THE DATA:
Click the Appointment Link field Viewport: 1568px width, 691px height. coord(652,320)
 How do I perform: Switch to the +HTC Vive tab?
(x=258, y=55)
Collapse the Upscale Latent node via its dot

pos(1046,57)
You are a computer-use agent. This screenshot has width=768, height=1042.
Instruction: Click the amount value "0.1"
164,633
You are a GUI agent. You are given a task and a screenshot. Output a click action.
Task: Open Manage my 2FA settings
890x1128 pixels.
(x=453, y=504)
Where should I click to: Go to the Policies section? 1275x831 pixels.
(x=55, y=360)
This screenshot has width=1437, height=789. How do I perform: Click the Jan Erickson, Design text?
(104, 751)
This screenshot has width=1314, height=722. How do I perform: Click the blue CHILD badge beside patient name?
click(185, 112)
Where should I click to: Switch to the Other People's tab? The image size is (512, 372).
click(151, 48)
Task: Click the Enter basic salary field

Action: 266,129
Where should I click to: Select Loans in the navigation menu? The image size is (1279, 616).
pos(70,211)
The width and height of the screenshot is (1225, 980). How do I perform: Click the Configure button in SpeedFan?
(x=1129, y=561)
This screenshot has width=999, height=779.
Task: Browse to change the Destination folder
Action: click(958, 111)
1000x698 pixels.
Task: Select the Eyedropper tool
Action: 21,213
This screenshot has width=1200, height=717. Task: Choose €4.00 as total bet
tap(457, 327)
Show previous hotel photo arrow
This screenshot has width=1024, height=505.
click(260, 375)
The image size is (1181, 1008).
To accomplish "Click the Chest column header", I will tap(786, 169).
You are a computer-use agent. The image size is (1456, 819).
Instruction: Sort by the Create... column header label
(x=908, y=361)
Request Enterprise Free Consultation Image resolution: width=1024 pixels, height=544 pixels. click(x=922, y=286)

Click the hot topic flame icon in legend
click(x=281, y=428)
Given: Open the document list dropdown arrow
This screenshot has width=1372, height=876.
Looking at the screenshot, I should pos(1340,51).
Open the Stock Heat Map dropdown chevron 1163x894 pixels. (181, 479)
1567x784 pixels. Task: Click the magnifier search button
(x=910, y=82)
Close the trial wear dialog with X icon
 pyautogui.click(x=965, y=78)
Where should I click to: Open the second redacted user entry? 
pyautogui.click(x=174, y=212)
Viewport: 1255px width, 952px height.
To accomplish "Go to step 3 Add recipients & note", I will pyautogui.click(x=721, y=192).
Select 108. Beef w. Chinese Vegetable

BRIEF:
The expected result is every record above, duplicated exactly.

ANSWER TO THIS EXERCISE:
Click the Appointment Link field Viewport: 1568px width, 691px height. coord(652,320)
 How do I perform: Switch to the +HTC Vive tab?
(x=258, y=55)
Collapse the Upscale Latent node via its dot

pos(1046,57)
You are a computer-use agent. This screenshot has width=768, height=1042.
Instruction: Click the amount value "0.1"
164,633
You are a GUI agent. You are given a task and a screenshot. Output a click action.
Task: Open Manage my 2FA settings
890x1128 pixels.
(x=453, y=504)
Where should I click to: Go to the Policies section? 1275x831 pixels.
(x=55, y=360)
This screenshot has width=1437, height=789. How do I perform: Click the Jan Erickson, Design text?
(104, 751)
This screenshot has width=1314, height=722. How do I perform: Click the blue CHILD badge beside patient name?
click(185, 112)
Where should I click to: Switch to the Other People's tab? The image size is (512, 372).
click(151, 48)
Task: Click the Enter basic salary field

Action: 266,129
Where should I click to: Select Loans in the navigation menu? The image size is (1279, 616).
pos(70,211)
The width and height of the screenshot is (1225, 980). How do I perform: Click the Configure button in SpeedFan?
(x=1129, y=561)
This screenshot has width=999, height=779.
Task: Browse to change the Destination folder
Action: click(958, 111)
1000x698 pixels.
Task: Select the Eyedropper tool
Action: 21,213
This screenshot has width=1200, height=717. Task: Choose €4.00 as total bet
tap(457, 327)
Show previous hotel photo arrow
This screenshot has width=1024, height=505.
click(260, 375)
The image size is (1181, 1008).
To accomplish "Click the Chest column header", I will tap(786, 169).
You are a computer-use agent. The image size is (1456, 819).
Instruction: Sort by the Create... column header label
(x=908, y=361)
Request Enterprise Free Consultation Image resolution: width=1024 pixels, height=544 pixels. click(x=922, y=286)

Click the hot topic flame icon in legend
click(x=281, y=428)
Given: Open the document list dropdown arrow
This screenshot has width=1372, height=876.
Looking at the screenshot, I should pos(1340,51).
Open the Stock Heat Map dropdown chevron 1163x894 pixels. (181, 479)
1567x784 pixels. Task: Click the magnifier search button
(x=910, y=82)
Close the trial wear dialog with X icon
 pyautogui.click(x=965, y=78)
Where should I click to: Open the second redacted user entry? 
pyautogui.click(x=174, y=212)
Viewport: 1255px width, 952px height.
To accomplish "Go to step 3 Add recipients & note", I will pyautogui.click(x=721, y=192).
Select 108. Beef w. Chinese Vegetable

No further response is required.